104. Joe selects Jeff Parker
105. Joe selects Matt Lee
Joe: Not even going to separate these guys as they make up the team 3.0, and I could not tell you which one is which (they are both still special to me). Anyway, they’re fun little Canadian guys who know how to put on good matches. They’re a better version of the Singh Brothers.

Jonah: Oh do they celebrate the Canadian film tradition by pretending to have cameras? Didn’t think so. They’re fine, but I’m much more excited about the Bollywood Boyz. 

106. Jonah selects Jack Gallagher
Jonah: What a gimmick, I love Gentleman Jack Gallagher. He stands out through his look so that’s important especially this late in the draft. He’s also a former UpUpDownDown champion. Besides that, he’s decent in the ring and his Royal Rumble umbrella spot was awesome.

Joe: Jonah, I don’t know how you can hate WWE so much and consume so much WWE. You have time to watch UpUpDownDown along with Raw, Smackdown, NXT UK, NXT, 205 Live, and you also watch Impact? Why do you do that to yourself?

Anyway, I hate Jack Gallagher, because he stole his entire umbrella gimmick from Marty Scurll, who not only did it first but also does it better. So seriously, fuck this guy.

107. Jonah selects Ilja Dragunov
Jonah: Joe drop the link of this guy’s WXW return against WALTER and Bad Bones for the World Title. That is a pop, a sustained pop, this guy was so over it’s amazing. I don’t need to know anything else about him, if he was able to get that over he’s light years ahead of a lot of other people.

Joe: Ah, a guy with funny hair that is way over in Germany? That never goes poorly. The only thing I’ve seen from Dragunov were some gifs of him wrestling Cage, so I guess it’s a solid pick.

Also, Jonah, I’m not going to find a match and put the link in. That link button up top is just as easy for you to click as it is for me. Sorry folks, but if you really want to see Germans go crazy for their favorite person, there are quite a few documentaries covering that exact topic.

108. Joe selects Jeet Rama
Joe: Jeet Rama has decent size and is Indian. I really can’t tell you much more than that.

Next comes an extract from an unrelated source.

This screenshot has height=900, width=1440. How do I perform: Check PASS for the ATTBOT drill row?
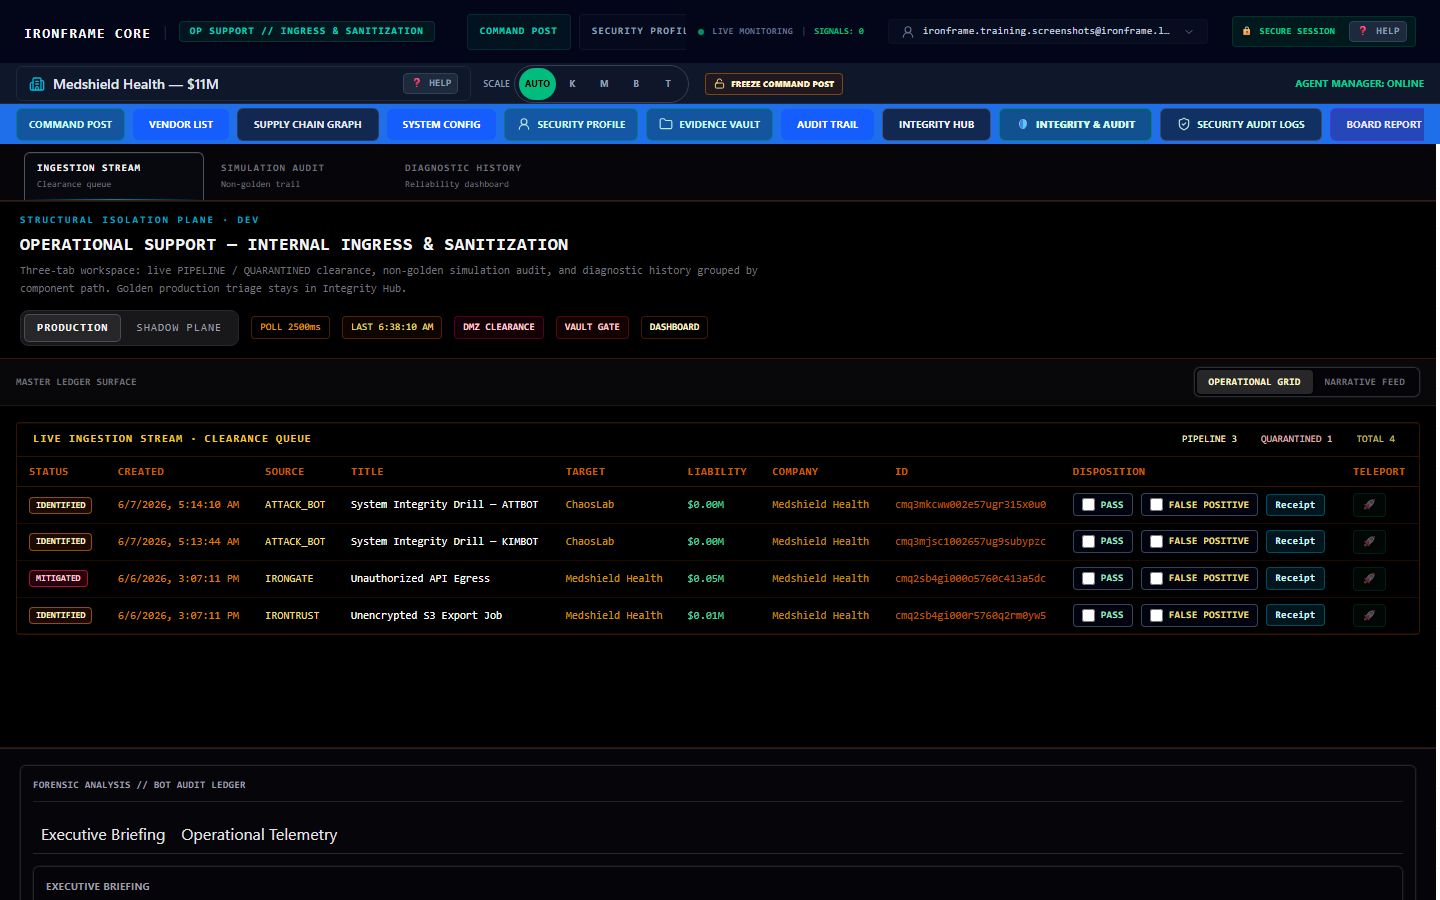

Jonah: He sure is. I feel like I took this guy in the last draft, so he should probably work on whatever has kept him off of TV for however many years that’s been.

109. Joe selects Mark Coffey
Joe: I united the Coffey brothers. Mark is the younger of the two, so I’m surprised that Jonah didn’t snatch him up since he appears to be the pedophile of this draft, but getting him this late is very good value as he has the size and skills for a potential run in the USA.

Jonah: I respect one man with the last name Coffey, Paul Coffey former Pittsburgh Penguins defenseman. Man Paul Coffey was awesome. Mark Coffey has decent size, but Paul Coffey would jersey pull this guy so fast and drop him on the spot. 

Joe: Paul Coffey was a sissy of a defenseman, more worried about his assist totals than assisting his teammates when push came to shove. Chris Chelios would have punked him out.

110. Jonah selects Mars Wang
Jonah: Joe knows I love two things in a draft, diversity and cool names. With this in mind It should have been obvious that I would end up with Chinese wrestler Mars Wang. He’s 6’3” 240 and looks to be playing an Asian gangsta type. Team him up with Mia Yim and get that money.

Joe: Jonah, this is the best name in the draft, but there is no way you can team him up with Mia Yim. His name literally translates to “dick that’s out of this world,” so there’s your gimmick right there. The only way you pair him with a female is if you call her Cat Mercury, because her, well, you know.